*Tasks for this exercise*:
**A.** Answer these questions about the news excerpt, one answer per line:
(i) What is the name of the recently opened club in Nolita?
(ii) Where did police finally arrest Patrick Dodenhoff?
(iii) How much did the state Supreme Court order Christina Downs to pay?
**B.** Duplicate the news excerpt word for word, everything from "People Different From" down to "the $100 ticket.".
── Document excerpt
What Goes Around, Comes Around
Neighbors in the previously quiet New York City neighborhood of Nolita complain about the raucous, late-night trance music and crowds at the recently opened Delicatessen, according to an August New York Post story, but with little success. However, 10 of the apartments next door happen to look directly down upon the club's architectural signature, a see-through ceiling, and at least one resident has taken to relieving himself out his window, splattering the roof. (Another of the residents, though, said that when the man misfires, it ruins his air-conditioning unit.)
(1) In September, alleged flasher Patrick Dodenhoff, 39, fled after a report of indecent exposure, and police chased him from Atascadero, Calif., south to Pismo Beach, and finally caught up with and arrested him at a well-known local nude beach. (2) As urban Detroit continues its decline, with an estimated 5,000 residents fleeing annually, it is not just living people who leave. Dead bodies depart, as well, at a rate of 500 a year, according to an August Detroit News report, as relatives unwilling to travel to the crumbling city's cemeteries have their loved ones disinterred and relocated.
People Different From Us
Christina Downs, 24, of Portsmouth, N.H., mounted a full-blown defense to the speeding ticket (44 mph in a 25 mph zone) she received in 2007 (even though the officer said Downs had arrogantly sped off again immediately afterward and had to be stopped a second time). Acting as her own lawyer, Downs filed motions and at a trial, put the officer through a meticulous, 96-point cross-examination about such matters as work schedule, training, engineering studies of road speeds, radar technology, weather conditions, traffic flow, and the use of a tuning fork to calibrate the radar device. The judge ruled against her, and in October 2008, the state Supreme Court ordered her to pay the $100 ticket.
────
── Data shown
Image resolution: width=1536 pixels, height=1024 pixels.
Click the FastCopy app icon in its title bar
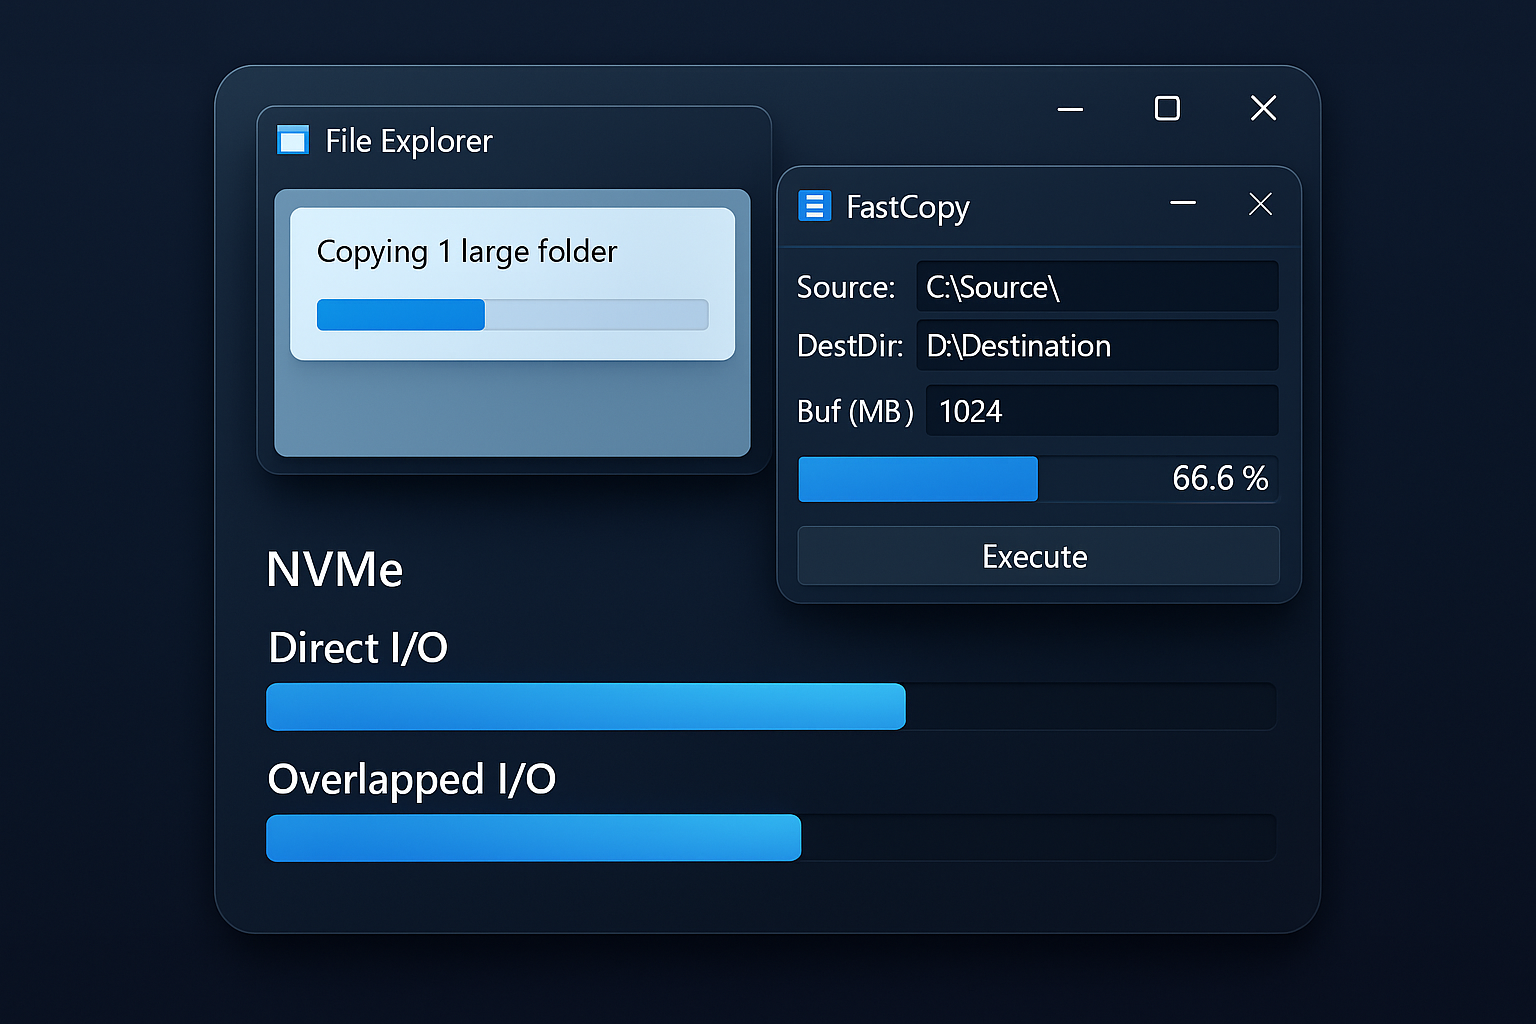point(815,205)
────
*Answer set*:
**A.**
(i) Delicatessen
(ii) At a well-known local nude beach
(iii) $100

**B.**
People Different From Us
Christina Downs, 24, of Portsmouth, N.H., mounted a full-blown defense to the speeding ticket (44 mph in a 25 mph zone) she received in 2007 (even though the officer said Downs had arrogantly sped off again immediately afterward and had to be stopped a second time). Acting as her own lawyer, Downs filed motions and at a trial, put the officer through a meticulous, 96-point cross-examination about such matters as work schedule, training, engineering studies of road speeds, radar technology, weather conditions, traffic flow, and the use of a tuning fork to calibrate the radar device. The judge ruled against her, and in October 2008, the state Supreme Court ordered her to pay the $100 ticket.